In 2007 Suzhousaurus was officially described and announced to the world as a "Large Therizinosauroid" of Northwestern China. The description available online through Acta Geologica Sinica (the English edition for those that cannot read Chinese characters). The description includes detailed color photographs of the skeletal remains as well as maps of the region from where it had been recovered. Therizinosaur specimens and their stratigraphic ages are also cataloged in the description paper. The phylogeny of the therizinosaurs is discussed briefly, but only enough to describe where the new dinosaur Suzhousaurus fit into the family tree. The description of a newer specimen in 2008 by Li, et al. contains more descriptive information about individual skeletal elements of this new Suzhousaurus megatherioides specimen that was discovered in the same general locality as the type specimen (Gansu Province). The diagnosis of some of the material is revisited and redescribed as well as the new material. However, the heart of this description is in the new material and stretches in great detail for a number of pages.

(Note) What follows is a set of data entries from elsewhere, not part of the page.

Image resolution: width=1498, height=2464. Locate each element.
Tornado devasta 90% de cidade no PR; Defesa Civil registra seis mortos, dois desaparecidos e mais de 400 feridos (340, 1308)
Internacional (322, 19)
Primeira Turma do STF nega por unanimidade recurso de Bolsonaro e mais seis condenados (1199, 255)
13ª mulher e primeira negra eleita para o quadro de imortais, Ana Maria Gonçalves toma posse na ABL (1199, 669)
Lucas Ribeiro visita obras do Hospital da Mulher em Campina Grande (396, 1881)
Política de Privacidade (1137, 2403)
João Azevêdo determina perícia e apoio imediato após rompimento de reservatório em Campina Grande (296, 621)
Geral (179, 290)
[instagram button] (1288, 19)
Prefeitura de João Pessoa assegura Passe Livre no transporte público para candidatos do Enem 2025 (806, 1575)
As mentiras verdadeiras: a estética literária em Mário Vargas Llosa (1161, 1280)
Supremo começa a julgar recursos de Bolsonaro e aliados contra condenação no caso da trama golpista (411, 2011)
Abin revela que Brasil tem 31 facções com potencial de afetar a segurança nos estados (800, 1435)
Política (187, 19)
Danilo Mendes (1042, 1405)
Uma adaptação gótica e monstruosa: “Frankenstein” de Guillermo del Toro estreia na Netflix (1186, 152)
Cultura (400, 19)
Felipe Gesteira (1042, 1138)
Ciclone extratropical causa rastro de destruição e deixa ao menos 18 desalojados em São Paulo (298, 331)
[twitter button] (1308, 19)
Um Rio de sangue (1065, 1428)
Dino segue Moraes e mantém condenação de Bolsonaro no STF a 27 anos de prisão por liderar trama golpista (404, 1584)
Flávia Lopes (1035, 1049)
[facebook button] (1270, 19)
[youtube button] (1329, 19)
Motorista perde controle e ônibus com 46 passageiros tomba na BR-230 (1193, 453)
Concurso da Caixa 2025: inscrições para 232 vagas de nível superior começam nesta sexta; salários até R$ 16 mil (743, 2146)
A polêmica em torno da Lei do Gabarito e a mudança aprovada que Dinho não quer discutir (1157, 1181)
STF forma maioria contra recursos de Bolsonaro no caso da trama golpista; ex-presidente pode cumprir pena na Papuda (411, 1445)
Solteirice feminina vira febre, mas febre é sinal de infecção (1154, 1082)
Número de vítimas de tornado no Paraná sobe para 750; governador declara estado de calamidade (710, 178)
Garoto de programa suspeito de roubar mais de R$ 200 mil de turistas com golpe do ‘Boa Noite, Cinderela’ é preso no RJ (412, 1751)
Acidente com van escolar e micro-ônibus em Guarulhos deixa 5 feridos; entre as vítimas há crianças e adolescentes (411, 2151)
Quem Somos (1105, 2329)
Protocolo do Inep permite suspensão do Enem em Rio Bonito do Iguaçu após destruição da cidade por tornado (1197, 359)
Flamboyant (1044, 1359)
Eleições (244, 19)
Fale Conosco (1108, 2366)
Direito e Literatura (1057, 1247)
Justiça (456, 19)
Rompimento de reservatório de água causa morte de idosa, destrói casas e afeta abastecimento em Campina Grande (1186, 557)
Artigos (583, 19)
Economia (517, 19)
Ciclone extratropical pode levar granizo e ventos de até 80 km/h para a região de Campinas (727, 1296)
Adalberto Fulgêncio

Comparisons to other therizinosaurs round out the discussion, but the overall phylogeny of therizinosaurs is not broached in this paper.

03 December 2017

A Presentation for All

This video has an oddly hushed voice reading the facts and offering interpretation, but the strange huskiness of the presenter is a little odd in spots. Despite that, of course, there are a lot of important facts about the therizinosaur Suzhousaurus that are contained within the video. Clearly it was a wide-cast net for a project, but it is a lot of information that is very important for better understanding of the dinosaur. Fact pages on the internet are found sparingly, but there is a Live Science popular science article from around the initial time of publication that helped to announce and disseminate some of the facts about Suzhousaurus.

02 December 2017

Chinese Therizinosaurs

©Michael B. H. under GNU Free Documentation License
Suzhousaurus megatherioides (Li et al., 2007) is an Early Cretaceous therizinosaur discovered in Gansu, China, a region in the northwestern portion of the country. The name refers to Suzhou, the ancient name for the Jiuquan area of Gansu where the fossil was discovered. Interestingly enough this region is the northwestern region of this northwestern province. The specific epithet references the similarity of the postcranial fossil to Megatherium, the genus of Giant Ground Sloths. A significant portion of the skeleton has been described. There is an interesting phylogenetic confusion about Suzhousaurus and the lost "Nanshiungosaurus" type specimen; a thereizinosaur genus described with two species (N. brevispinus Dong, 1979 (type) and N. bohlini Dong and You, 1997). We will attempt to look more deeply into this later this week. Suzhousaurus currently sits in a basal position within the therizinosauridae and will therefore tell us a lot this week about what defines therizinosaurs in relation to other theropods. We will find, additionally, what makes the diet of both Suzhousaurus and other therizinosaurs different from other theropods.

01 December 2017

Rodents of North America

Reconstruction of the skull of
H. andersontau from Korth 1992
The final animal this week is a small rodent known as Hitonkala contains two species: H. andersontau Macdonald 1963 and H. macdonaldtau Korth 1992. The meaning of the name is very straightforward for this animal. Though some of the other species we saw this week had names that were multi-part translations, Hitonkala simply means "mouse" in Sioux. Hitonkala andersontau is known from isolated teeth and four skulls and H. macdonaldtau, however, is known from a fairly large collection of skulls, teeth, and mandibles. The descriptions of both Macdonald and Kroth detail the teeth in minute detail, but there is not as much description space dedicated to the skulls or any of the postcranial material (I have not found any described at all unfortunately).